Oil price scenarios and commodity assumptions

Goldman commodity strategists have built scenarios that assume sustained disruption to flows through the Strait of Hormuz, with an operational closure assumed to persist until mid-April. Under their adverse scenarios, Brent crude prices could approach or exceed the 2008 record level before easing. In the bank's modeling, prices eventually moderate to $100 per barrel in the fourth quarter of 2026 under an adverse scenario, or to $115 per barrel under a severely adverse scenario.

Using a $100 per barrel assumption, Goldman calculates more than a 50 basis point headwind to consumer discretionary spending power for US households in aggregate in 2026, and roughly a 135 basis point headwind for the bottom-quintile cohort.

Monetary policy and labor market risks

Goldman observed that the Federal Open Market Committee's somewhat hawkish language at its most recent meeting could constrain the speed of rate cuts this year. Nevertheless, the bank maintains a baseline forecast that includes two 25 basis point reductions in policy rates in 2026, while acknowledging that heightened recession concerns could produce deeper easing.
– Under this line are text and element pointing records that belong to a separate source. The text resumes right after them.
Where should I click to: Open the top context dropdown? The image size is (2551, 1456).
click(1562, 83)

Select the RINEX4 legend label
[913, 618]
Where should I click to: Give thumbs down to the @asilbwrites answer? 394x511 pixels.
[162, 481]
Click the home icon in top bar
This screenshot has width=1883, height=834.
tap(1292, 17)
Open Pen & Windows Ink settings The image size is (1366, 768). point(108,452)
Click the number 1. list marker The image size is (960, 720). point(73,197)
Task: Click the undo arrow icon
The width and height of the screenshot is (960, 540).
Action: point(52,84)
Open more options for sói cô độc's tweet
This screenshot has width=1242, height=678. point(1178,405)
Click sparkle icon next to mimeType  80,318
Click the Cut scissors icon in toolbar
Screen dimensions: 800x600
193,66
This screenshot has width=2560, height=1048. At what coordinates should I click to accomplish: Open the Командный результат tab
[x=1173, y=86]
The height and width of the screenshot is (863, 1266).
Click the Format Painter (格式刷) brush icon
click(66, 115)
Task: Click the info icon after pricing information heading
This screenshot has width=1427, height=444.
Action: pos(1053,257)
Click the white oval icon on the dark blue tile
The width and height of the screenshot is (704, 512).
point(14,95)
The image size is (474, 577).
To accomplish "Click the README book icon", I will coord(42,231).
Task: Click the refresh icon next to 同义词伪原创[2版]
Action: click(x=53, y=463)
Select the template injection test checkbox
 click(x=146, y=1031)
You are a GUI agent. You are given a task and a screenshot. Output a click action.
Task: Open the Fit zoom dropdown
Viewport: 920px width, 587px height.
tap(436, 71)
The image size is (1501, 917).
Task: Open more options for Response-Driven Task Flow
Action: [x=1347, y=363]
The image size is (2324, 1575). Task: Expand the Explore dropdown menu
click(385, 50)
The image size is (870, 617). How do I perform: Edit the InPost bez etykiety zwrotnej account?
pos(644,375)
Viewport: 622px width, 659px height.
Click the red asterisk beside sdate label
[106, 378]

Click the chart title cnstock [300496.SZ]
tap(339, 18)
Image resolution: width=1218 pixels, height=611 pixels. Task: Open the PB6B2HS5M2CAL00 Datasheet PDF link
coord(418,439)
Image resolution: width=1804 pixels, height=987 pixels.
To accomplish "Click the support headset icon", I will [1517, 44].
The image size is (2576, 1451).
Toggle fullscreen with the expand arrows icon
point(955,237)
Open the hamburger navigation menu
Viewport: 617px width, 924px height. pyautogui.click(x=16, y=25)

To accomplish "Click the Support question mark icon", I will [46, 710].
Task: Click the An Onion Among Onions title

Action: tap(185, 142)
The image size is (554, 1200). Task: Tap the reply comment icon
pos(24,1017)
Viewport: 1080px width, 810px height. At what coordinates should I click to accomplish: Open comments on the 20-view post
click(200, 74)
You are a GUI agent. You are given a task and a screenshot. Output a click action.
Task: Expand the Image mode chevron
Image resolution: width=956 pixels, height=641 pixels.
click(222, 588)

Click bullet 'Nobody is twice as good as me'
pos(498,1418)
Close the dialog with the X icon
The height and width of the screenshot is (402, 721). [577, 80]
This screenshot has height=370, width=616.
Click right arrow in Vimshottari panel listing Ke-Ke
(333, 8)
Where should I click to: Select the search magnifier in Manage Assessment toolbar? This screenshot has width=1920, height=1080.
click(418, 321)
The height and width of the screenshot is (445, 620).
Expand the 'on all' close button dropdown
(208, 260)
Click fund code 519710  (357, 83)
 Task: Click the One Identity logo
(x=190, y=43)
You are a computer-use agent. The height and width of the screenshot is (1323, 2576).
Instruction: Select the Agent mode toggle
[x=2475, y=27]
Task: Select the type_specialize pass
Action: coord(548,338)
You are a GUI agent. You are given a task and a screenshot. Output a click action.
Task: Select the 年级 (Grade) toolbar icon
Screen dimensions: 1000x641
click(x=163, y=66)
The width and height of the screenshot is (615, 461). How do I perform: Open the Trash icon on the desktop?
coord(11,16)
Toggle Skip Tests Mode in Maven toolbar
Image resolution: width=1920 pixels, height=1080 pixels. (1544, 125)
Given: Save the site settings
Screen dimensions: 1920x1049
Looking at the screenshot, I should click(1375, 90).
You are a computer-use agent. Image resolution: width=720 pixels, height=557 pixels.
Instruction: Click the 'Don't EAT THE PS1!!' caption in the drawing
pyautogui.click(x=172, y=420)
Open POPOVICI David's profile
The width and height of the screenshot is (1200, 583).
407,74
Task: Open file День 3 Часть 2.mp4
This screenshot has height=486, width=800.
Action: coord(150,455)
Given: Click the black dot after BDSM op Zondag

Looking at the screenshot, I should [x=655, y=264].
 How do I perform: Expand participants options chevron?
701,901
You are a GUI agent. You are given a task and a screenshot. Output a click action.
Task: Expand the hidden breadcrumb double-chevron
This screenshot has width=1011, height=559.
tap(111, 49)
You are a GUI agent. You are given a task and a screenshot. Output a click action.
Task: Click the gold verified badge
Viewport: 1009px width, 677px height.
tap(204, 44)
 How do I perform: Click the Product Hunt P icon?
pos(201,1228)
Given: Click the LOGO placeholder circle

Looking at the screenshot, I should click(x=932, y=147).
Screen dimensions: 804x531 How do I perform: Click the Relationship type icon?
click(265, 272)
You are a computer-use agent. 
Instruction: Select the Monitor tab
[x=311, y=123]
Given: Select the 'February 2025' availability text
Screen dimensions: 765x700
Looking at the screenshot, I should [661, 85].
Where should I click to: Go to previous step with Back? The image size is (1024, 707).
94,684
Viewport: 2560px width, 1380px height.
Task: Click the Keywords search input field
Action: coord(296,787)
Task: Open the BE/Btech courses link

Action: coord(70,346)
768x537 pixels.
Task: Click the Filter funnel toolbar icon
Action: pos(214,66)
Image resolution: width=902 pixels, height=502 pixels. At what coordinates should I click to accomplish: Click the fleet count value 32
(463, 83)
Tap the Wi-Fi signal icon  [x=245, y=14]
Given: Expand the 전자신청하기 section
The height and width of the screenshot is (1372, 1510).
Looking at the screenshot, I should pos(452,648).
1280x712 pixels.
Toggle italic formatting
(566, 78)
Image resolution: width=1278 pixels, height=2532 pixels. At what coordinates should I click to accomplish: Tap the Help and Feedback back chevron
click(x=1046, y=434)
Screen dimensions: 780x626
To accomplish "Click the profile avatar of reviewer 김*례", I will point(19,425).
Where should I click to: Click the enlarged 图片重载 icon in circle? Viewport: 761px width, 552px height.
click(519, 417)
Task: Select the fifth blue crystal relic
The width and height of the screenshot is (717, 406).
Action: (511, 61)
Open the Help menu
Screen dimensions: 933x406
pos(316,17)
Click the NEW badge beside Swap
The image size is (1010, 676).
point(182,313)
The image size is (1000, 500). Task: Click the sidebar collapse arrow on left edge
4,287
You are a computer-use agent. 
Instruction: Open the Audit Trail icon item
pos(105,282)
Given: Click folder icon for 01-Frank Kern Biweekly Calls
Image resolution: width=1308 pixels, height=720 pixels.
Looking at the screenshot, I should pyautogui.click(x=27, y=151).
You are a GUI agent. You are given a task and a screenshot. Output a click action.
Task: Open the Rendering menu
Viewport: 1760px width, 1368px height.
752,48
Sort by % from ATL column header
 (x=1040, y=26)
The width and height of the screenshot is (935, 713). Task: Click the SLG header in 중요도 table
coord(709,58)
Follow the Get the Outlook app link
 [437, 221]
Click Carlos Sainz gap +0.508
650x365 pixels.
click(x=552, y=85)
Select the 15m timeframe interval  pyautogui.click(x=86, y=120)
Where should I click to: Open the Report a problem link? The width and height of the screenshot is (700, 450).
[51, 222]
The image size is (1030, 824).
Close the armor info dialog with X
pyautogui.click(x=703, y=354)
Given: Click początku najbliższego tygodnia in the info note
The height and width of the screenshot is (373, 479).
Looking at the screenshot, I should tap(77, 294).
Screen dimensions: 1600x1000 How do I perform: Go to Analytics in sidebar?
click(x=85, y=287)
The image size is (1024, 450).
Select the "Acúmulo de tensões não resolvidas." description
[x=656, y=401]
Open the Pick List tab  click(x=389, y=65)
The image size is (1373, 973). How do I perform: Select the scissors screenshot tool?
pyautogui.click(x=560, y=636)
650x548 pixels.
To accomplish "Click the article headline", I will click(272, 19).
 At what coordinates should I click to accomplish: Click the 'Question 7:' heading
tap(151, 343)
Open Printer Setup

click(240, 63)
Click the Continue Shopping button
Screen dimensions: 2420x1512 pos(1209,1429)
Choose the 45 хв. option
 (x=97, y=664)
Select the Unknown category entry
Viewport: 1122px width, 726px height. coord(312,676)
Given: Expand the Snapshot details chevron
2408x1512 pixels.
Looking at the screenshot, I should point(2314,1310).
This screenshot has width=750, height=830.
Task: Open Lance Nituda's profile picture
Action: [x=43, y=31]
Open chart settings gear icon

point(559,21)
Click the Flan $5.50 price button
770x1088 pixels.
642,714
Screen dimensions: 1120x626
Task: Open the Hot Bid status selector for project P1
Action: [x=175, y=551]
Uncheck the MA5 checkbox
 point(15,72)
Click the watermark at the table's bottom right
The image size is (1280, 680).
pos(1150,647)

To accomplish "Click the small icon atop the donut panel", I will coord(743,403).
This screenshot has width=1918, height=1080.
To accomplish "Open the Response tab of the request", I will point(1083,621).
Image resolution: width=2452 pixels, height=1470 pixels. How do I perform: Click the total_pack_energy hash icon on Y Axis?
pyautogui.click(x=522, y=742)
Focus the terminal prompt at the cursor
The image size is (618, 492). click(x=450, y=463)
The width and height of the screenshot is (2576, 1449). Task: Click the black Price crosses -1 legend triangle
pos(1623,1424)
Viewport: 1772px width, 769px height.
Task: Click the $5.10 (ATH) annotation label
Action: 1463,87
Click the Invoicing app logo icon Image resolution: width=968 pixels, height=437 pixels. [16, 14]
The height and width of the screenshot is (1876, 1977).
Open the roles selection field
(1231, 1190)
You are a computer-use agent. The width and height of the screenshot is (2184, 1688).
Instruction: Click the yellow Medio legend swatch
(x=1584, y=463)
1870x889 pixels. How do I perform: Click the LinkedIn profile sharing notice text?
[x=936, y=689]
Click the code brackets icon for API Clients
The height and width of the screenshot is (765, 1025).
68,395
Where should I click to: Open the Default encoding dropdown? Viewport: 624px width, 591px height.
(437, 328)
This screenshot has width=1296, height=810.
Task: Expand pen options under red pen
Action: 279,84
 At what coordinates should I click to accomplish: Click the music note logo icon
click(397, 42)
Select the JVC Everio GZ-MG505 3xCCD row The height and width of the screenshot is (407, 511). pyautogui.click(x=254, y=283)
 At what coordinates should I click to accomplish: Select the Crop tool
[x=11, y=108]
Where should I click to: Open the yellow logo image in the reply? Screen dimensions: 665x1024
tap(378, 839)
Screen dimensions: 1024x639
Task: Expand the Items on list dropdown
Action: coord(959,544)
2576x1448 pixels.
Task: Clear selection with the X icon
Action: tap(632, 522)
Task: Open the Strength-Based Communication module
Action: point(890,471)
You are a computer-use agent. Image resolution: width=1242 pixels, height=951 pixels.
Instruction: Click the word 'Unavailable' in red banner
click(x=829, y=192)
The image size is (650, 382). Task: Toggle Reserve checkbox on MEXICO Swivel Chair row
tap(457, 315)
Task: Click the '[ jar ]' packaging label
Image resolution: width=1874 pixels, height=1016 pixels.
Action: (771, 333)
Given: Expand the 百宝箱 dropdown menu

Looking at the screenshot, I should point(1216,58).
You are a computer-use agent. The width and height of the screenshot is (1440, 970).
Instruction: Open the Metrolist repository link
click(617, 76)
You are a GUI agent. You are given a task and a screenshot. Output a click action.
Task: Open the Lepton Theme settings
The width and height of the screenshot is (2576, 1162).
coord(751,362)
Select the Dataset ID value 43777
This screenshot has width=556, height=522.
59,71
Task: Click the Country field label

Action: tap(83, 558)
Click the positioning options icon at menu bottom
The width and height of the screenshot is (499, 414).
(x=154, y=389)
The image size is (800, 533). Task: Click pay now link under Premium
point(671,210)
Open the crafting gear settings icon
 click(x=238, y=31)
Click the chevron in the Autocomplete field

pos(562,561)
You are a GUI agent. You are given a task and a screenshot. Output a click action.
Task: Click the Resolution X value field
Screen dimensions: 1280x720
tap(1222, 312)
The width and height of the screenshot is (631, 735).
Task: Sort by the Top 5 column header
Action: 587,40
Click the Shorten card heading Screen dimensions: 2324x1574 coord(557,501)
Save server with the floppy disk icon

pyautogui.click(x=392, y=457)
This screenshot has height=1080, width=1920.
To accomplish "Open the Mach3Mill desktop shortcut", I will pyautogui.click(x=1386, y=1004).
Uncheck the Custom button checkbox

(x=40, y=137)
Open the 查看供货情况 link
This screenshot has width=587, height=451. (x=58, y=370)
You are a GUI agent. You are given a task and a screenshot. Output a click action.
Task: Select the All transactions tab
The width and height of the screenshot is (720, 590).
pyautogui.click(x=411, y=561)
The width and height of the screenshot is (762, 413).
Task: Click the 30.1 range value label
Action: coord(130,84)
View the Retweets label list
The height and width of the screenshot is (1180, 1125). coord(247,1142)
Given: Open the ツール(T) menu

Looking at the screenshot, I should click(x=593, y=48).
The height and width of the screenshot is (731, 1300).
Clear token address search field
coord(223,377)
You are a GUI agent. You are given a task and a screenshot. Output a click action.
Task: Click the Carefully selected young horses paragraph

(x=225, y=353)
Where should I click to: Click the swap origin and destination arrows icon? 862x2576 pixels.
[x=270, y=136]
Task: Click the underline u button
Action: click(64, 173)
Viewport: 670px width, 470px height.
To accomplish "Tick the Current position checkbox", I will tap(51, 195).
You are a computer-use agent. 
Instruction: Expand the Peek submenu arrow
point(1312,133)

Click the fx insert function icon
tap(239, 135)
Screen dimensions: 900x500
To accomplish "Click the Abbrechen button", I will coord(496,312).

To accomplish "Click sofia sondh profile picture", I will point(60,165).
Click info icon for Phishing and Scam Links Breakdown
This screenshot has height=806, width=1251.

The bank also warned that continued inflationary pressures driven by higher energy costs could damp growth through the rest of the year. Goldman economists expect that labor market conditions could weaken if higher energy prices impose a larger drag on activity, or if AI-related job losses turn out to be greater than anticipated.

Implications

Overall, Goldman Sachs' revised projections point to a constrained recovery in discretionary spending for 2026 relative to earlier expectations, with pronounced vulnerability among lower-income households and additional downside risks tied to commodity-driven inflation and the path of monetary policy.


Risks

  • Sustained higher oil prices could further raise essential spending and tighten discretionary budgets, particularly in consumer-oriented sectors such as retail and discretionary goods.
  • A somewhat hawkish FOMC stance could delay or reduce the pace of interest rate cuts, influencing borrowing costs and financial obligations for households and impacting financial services and mortgage markets.
  • Potential labor market weakening if energy-driven inflation proves larger or if AI-related job losses exceed expectations, which could affect employment-sensitive sectors and overall consumer demand.